======== PROVIDED DATA

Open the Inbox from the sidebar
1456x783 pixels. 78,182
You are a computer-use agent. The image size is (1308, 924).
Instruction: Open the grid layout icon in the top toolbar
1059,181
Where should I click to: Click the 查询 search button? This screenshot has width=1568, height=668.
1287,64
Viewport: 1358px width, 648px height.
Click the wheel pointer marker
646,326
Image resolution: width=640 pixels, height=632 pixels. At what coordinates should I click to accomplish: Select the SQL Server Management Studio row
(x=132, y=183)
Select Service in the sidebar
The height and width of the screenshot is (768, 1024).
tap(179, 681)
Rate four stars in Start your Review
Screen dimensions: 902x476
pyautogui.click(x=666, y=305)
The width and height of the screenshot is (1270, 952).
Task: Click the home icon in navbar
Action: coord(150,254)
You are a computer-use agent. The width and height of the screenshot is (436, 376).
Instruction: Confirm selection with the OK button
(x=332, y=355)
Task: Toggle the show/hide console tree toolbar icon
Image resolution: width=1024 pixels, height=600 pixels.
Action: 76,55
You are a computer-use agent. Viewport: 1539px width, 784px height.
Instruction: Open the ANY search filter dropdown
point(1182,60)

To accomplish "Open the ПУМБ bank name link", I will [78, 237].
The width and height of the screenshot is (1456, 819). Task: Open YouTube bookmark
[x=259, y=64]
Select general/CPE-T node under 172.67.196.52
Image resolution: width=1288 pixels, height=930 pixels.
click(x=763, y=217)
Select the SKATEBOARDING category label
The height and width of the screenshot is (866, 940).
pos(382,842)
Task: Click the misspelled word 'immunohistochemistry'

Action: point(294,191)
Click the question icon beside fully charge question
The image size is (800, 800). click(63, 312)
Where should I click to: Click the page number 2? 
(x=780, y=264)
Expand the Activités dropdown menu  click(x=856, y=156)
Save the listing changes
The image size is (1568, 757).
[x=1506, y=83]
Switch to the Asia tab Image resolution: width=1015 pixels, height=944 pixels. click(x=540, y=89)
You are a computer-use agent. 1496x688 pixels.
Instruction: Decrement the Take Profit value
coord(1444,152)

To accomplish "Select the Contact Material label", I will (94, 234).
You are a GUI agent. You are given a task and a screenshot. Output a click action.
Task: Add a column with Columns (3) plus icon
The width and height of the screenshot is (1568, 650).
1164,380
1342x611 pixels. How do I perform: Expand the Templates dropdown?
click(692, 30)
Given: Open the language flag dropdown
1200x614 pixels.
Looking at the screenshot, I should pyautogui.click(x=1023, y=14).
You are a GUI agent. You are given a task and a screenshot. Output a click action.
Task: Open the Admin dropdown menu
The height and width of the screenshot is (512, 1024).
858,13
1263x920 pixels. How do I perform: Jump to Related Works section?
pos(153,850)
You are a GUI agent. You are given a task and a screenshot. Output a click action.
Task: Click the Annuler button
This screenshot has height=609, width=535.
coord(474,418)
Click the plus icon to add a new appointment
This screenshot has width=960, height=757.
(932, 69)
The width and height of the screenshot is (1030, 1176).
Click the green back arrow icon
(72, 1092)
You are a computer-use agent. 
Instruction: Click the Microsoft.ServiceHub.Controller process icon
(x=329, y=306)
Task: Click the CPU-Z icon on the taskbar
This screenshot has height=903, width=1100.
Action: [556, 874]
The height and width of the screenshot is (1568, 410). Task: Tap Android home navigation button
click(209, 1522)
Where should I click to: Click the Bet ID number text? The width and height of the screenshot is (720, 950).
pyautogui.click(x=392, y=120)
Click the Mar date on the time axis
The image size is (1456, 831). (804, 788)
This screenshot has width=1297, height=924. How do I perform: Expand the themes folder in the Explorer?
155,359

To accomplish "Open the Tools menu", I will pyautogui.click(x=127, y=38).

================

→ **EXERCISE DIRECTIONS**: Copy out every item above word for word.

→ **SOLUTION BELOW**:
Open the Inbox from the sidebar
1456x783 pixels. 78,182
You are a computer-use agent. The image size is (1308, 924).
Instruction: Open the grid layout icon in the top toolbar
1059,181
Where should I click to: Click the 查询 search button? This screenshot has width=1568, height=668.
1287,64
Viewport: 1358px width, 648px height.
Click the wheel pointer marker
646,326
Image resolution: width=640 pixels, height=632 pixels. At what coordinates should I click to accomplish: Select the SQL Server Management Studio row
(x=132, y=183)
Select Service in the sidebar
The height and width of the screenshot is (768, 1024).
tap(179, 681)
Rate four stars in Start your Review
Screen dimensions: 902x476
pyautogui.click(x=666, y=305)
The width and height of the screenshot is (1270, 952).
Task: Click the home icon in navbar
Action: coord(150,254)
You are a computer-use agent. The width and height of the screenshot is (436, 376).
Instruction: Confirm selection with the OK button
(x=332, y=355)
Task: Toggle the show/hide console tree toolbar icon
Image resolution: width=1024 pixels, height=600 pixels.
Action: 76,55
You are a computer-use agent. Viewport: 1539px width, 784px height.
Instruction: Open the ANY search filter dropdown
point(1182,60)

To accomplish "Open the ПУМБ bank name link", I will [78, 237].
The width and height of the screenshot is (1456, 819). Task: Open YouTube bookmark
[x=259, y=64]
Select general/CPE-T node under 172.67.196.52
Image resolution: width=1288 pixels, height=930 pixels.
click(x=763, y=217)
Select the SKATEBOARDING category label
The height and width of the screenshot is (866, 940).
pos(382,842)
Task: Click the misspelled word 'immunohistochemistry'

Action: point(294,191)
Click the question icon beside fully charge question
The image size is (800, 800). click(63, 312)
Where should I click to: Click the page number 2? 
(x=780, y=264)
Expand the Activités dropdown menu  click(x=856, y=156)
Save the listing changes
The image size is (1568, 757).
[x=1506, y=83]
Switch to the Asia tab Image resolution: width=1015 pixels, height=944 pixels. click(x=540, y=89)
You are a computer-use agent. 1496x688 pixels.
Instruction: Decrement the Take Profit value
coord(1444,152)

To accomplish "Select the Contact Material label", I will (94, 234).
You are a GUI agent. You are given a task and a screenshot. Output a click action.
Task: Add a column with Columns (3) plus icon
The width and height of the screenshot is (1568, 650).
1164,380
1342x611 pixels. How do I perform: Expand the Templates dropdown?
click(692, 30)
Given: Open the language flag dropdown
1200x614 pixels.
Looking at the screenshot, I should pyautogui.click(x=1023, y=14).
You are a GUI agent. You are given a task and a screenshot. Output a click action.
Task: Open the Admin dropdown menu
The height and width of the screenshot is (512, 1024).
858,13
1263x920 pixels. How do I perform: Jump to Related Works section?
pos(153,850)
You are a GUI agent. You are given a task and a screenshot. Output a click action.
Task: Click the Annuler button
This screenshot has height=609, width=535.
coord(474,418)
Click the plus icon to add a new appointment
This screenshot has width=960, height=757.
(932, 69)
The width and height of the screenshot is (1030, 1176).
Click the green back arrow icon
(72, 1092)
You are a computer-use agent. 
Instruction: Click the Microsoft.ServiceHub.Controller process icon
(x=329, y=306)
Task: Click the CPU-Z icon on the taskbar
This screenshot has height=903, width=1100.
Action: [556, 874]
The height and width of the screenshot is (1568, 410). Task: Tap Android home navigation button
click(209, 1522)
Where should I click to: Click the Bet ID number text? The width and height of the screenshot is (720, 950).
pyautogui.click(x=392, y=120)
Click the Mar date on the time axis
The image size is (1456, 831). (804, 788)
This screenshot has width=1297, height=924. How do I perform: Expand the themes folder in the Explorer?
155,359

To accomplish "Open the Tools menu", I will pyautogui.click(x=127, y=38).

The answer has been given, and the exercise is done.